On 06/06/17 12:41 +0100, Charles Baylis wrote:
On 6 June 2017 at 11:07, James Greenhalgh <james.greenha...@arm.com> wrote:
If we don't mind that, and instead take a GCC-centric view, we could avoid
namespace polution by using the GCC-internal names for the intrinsics
(__builtin_aarch64_...). As those names don't form a guaranteed interface,
that would tie us to a GCC version.
So we have a few solutions to choose from, each of which invokes a trade-off:
1 Use the current names and pollute the namespace.
2 Use the GCC internal __builtin_aarch64* names and tie libstdc++ to GCC
internals.
3 Define a new set of namespace-clean names and complicate the Neon
intrinsic interface while we migrate old users to new names.
I can see why the libstdc++ community would prefer 3) over the other options,
but I'm reticent to take that route as the cost to our intrinsic maintainers
and users looks high. I've added some of the other ARM port maintainers
for their opinion.
Are there any other options I'm missing?
If solving for C++ only is OK, then it might be feasible to do something like:
namespace __arm_neon_for_ext_random {
#include <arm_neon_internal.h> // like arm_neon.h, but without
include guards [*]
}
Then the libstdc++ headers can use "using namespace
__arm_neon_for_ext_random" inside the functions which use NEON
intrinsics.
[*] without include guards so that other header files can use the same
trick in their own namespace.
I'm not sure if this will work for all host compilers, with GCC I
think it's OK because the intrinsics are implemented as inline
functions, rather than #defines, but not all compilers have taken that
approach.
It would be a bit better, but this valid (albeit silly) program would
be rejected:
#define int32x4_t ++/!!!POISONED!!!/++
#include <ext/random>
int main() { }
Users are allowed to use names like int32x4_t for their own macros,
because that's not a name reserved for the implementation.
ARM developers are probably aware of those names and would avoid them,
but developers writing portable code that might get used on ARM are
now also unable to use those names if <ext/random> might use them.

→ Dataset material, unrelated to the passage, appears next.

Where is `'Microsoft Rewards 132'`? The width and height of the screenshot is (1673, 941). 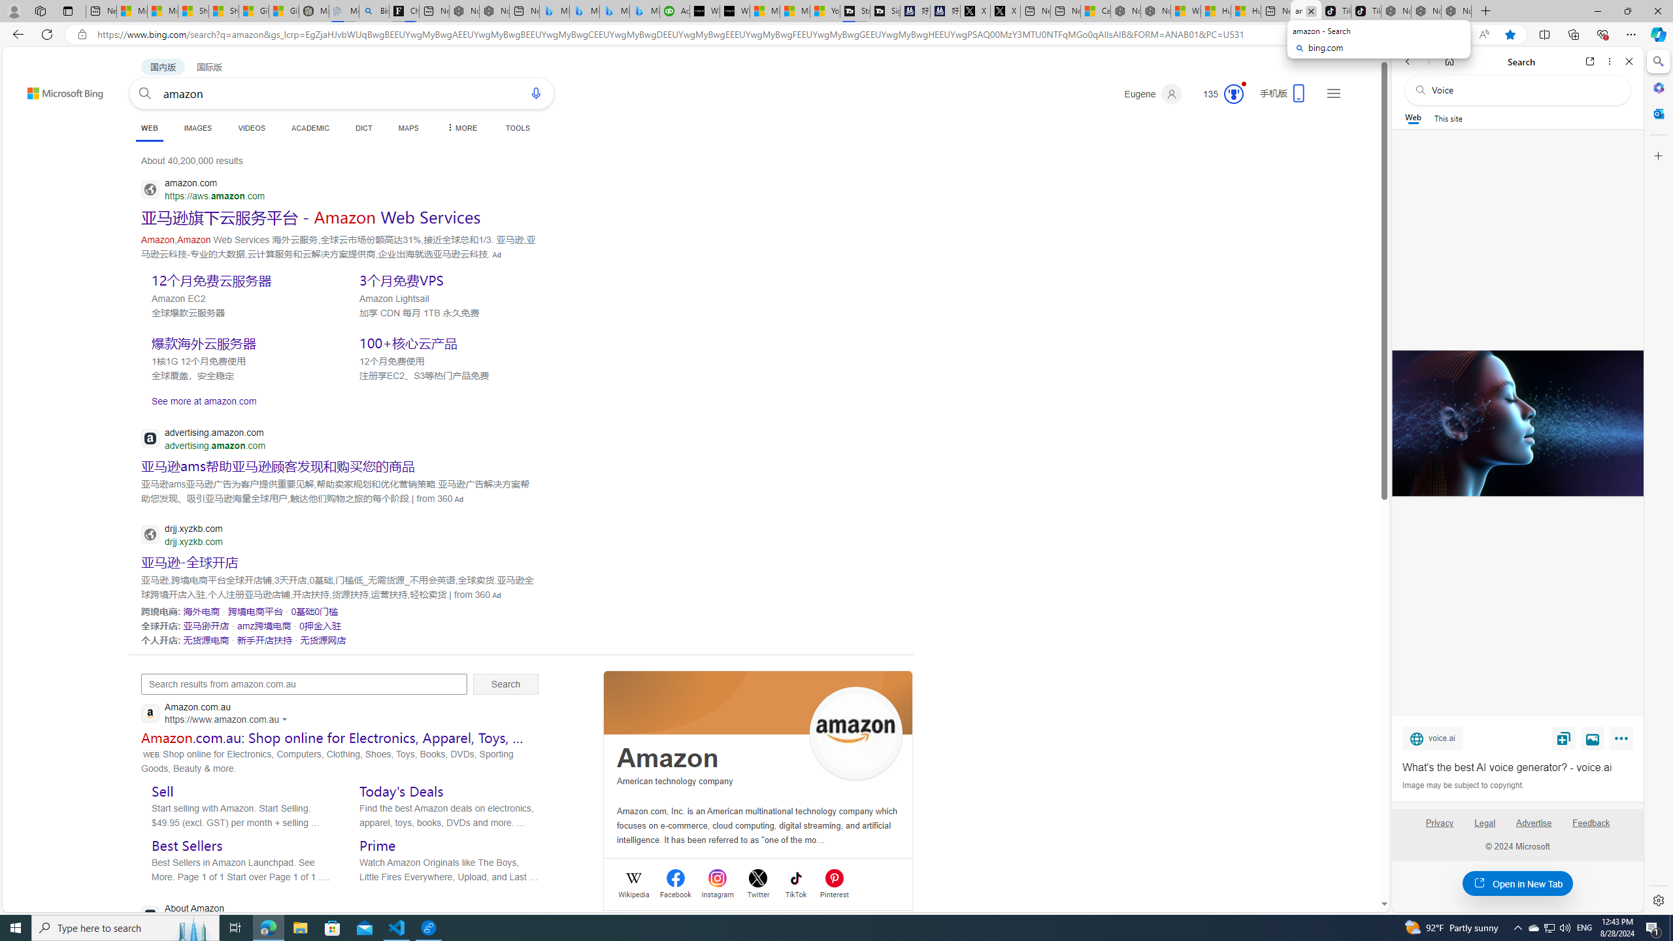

Of course, using names that aren't ALL_CAPS for macros is crazy, but
the standard library has to support craziness as long as it doesn't
violate the standard. That's why including <arm_neon.h> in libstdc++
headers is problematic. I would be prepared to live with it for a
non-standard extension header, but Ulrich makes a good point about
this code maybe going into namespace std one day.